In 1871, Bouguereau joined Rodolphe Julian and Jules Lefebvre at the atelier libre in Paris. At the atelier Bouguereau, then married to Marries Marie Nelly Monchablon, would soon take personal interest in one of his students, Elizabeth Jane Gardner. Later that year, shortly after their acquaintance, Gardner would move into 73 rue Notre-Dame-des-Champs and become neighbors with the Bouguereau family. The following six years before Nelly's death marked an interesting period for Bouguereau as both his private affairs, his family affairs, and his professional life intermingled. Certainly, during these years Bouguereau experienced abundant emotional as well as professional challenges which progressively project an unforeseen maturity, romanticism and ultimately a strong idealism in his art.
The challenges in his professional career were the result of his exclusive contract with the powerful French dealer Goupil, signed in 1866. From this date onward, Bouguereau was exposed to a larger and more generous patronage in the United States. Goupil's close ties with the important art advisor Samuel P. Avery brought Bouguereau in close contact with major collectors such as William T. Walters, William H. Vanderbilt, Alexander T. Stewart and George Whitney. Almost seventy percent of Bouguereau's production after this date was designed for, purchased by and shipped to American collectors. It comes as no surprise that the present painting Enfant tressant une couronne was sold to M. Newman Ltd. in New York via Goupil in Paris and Wallis & Co. in London.

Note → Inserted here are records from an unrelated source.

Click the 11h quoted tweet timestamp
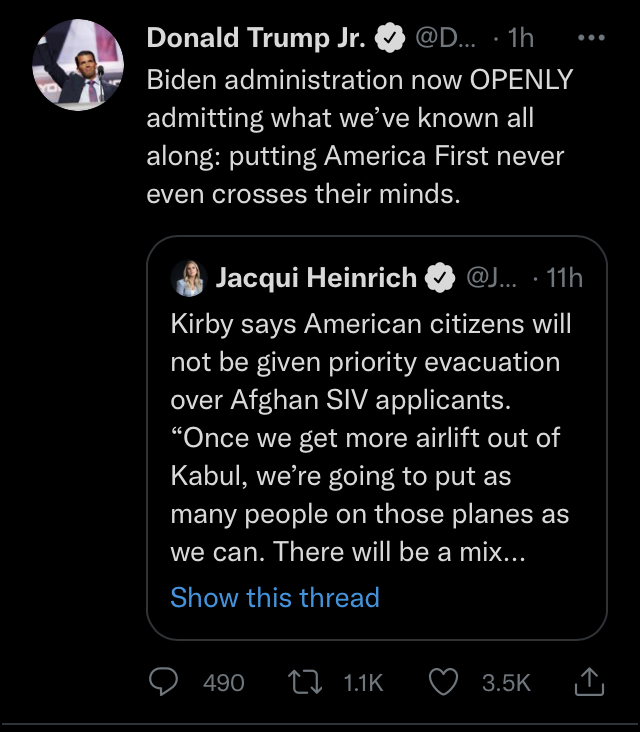click(564, 278)
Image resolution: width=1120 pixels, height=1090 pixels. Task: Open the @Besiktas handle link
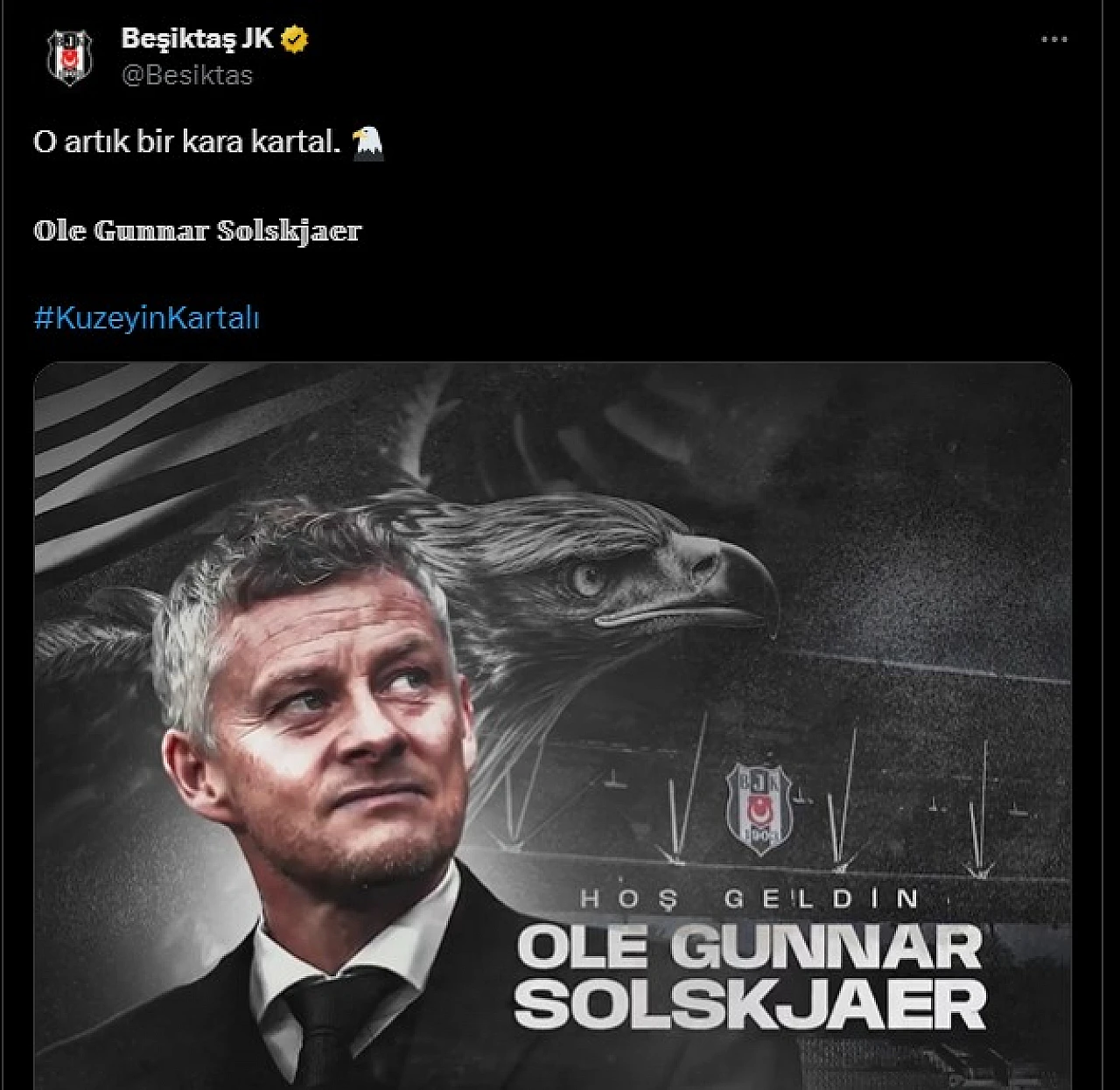(x=187, y=75)
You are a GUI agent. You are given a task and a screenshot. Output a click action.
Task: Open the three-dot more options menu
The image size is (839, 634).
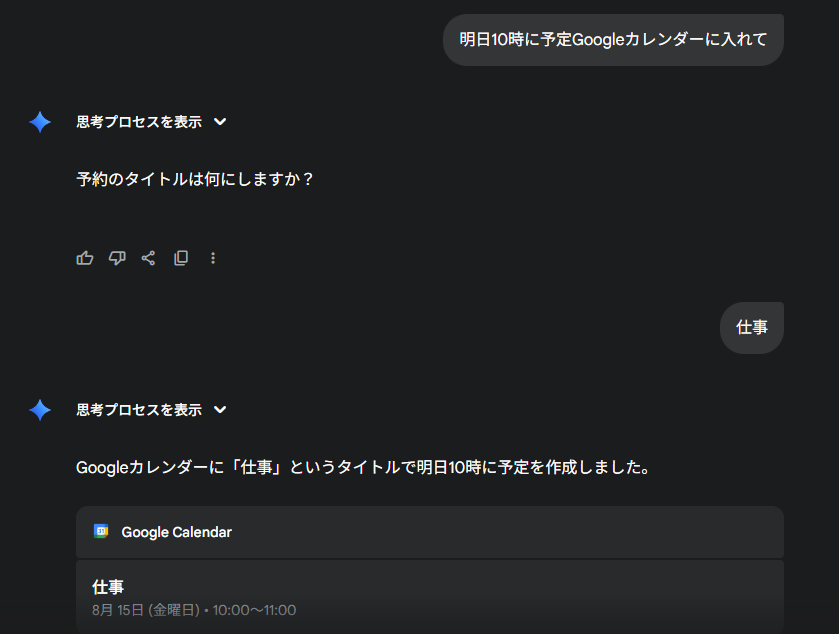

This beautiful young girl sewing a daisy wreath, dressed in timeless country dress is treated with an incredibly high finish, a life-like vividness and masterful academic exactitude. The most outstanding achievement of Bouguereau's work of the mid and late 1870's is his masterful combination of pure academic skill - often compared to Raphael - with subtle expressions of the personality of the sitter. During this time his sitters are not only made of flesh and clothes but they illuminate unspoiled youth, hope and purity. Enfant tressant une couronne stands as a tremendous achievement of mastery in academic painting, as well as one of Bouguereau's most beautiful subjects. The wreath of daisies may be identified as a symbol of Spring, or alternatively it can be interpreted as an economic statement on France's future in the midst of the industrial revolution - that agriculture, not industry, is where her future lies. Bouguereau was not alone in his idealistic view of the peasant and of the countryside. Although they did not socialize and work in the same circles, other contemporary artists such as Jules Breton, Daniel Ridgway Knight and even Jean-François Raffaëlli are known for their idealized and sometimes nostalgic view of such subjects.
To be included in the upcoming Bouguereau catalogue raisonné currently being prepared by Damien Bartoli with the assistance of Frederick Ross, the Bouguereau Committee and the American Society of Classical Realism.